'''

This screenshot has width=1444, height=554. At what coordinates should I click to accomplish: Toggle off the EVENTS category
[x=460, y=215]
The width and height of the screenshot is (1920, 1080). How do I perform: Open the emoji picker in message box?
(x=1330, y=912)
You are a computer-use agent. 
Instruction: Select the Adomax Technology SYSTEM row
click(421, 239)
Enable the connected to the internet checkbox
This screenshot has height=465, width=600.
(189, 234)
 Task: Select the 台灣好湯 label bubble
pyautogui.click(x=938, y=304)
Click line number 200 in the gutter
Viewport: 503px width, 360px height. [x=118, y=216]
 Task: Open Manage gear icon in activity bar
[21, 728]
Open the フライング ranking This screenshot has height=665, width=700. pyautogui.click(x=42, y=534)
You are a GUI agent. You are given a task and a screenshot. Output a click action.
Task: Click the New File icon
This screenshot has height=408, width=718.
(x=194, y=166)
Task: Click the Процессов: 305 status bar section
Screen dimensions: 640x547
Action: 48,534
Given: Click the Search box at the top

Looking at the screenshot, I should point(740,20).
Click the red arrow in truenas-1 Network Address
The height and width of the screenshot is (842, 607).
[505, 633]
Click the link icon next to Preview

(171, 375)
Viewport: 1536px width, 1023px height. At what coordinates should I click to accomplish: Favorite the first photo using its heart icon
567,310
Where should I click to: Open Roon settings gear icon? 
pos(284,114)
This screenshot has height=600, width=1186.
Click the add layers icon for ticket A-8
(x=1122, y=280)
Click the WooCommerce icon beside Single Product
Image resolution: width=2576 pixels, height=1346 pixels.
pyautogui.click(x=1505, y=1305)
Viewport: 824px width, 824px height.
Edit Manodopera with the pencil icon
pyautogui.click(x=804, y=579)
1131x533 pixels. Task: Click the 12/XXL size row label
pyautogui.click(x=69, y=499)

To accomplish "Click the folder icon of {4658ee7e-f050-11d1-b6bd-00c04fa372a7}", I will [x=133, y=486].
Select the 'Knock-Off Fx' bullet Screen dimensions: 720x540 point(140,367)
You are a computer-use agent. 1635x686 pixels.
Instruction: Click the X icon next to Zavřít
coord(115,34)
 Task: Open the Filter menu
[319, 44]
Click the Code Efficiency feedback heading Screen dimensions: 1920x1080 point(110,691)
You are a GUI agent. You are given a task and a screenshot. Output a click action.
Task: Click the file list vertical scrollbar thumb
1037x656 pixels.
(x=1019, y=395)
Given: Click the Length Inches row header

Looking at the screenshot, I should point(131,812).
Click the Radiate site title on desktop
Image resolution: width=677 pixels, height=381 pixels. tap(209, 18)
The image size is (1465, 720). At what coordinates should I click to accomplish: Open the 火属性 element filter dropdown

'''

• TASK DESCRIPTION:
Count the lines in the items above that contain the word "dimensions", treating uppercase and lowercase as different. Give only the number.

• TASK OUTPUT:
3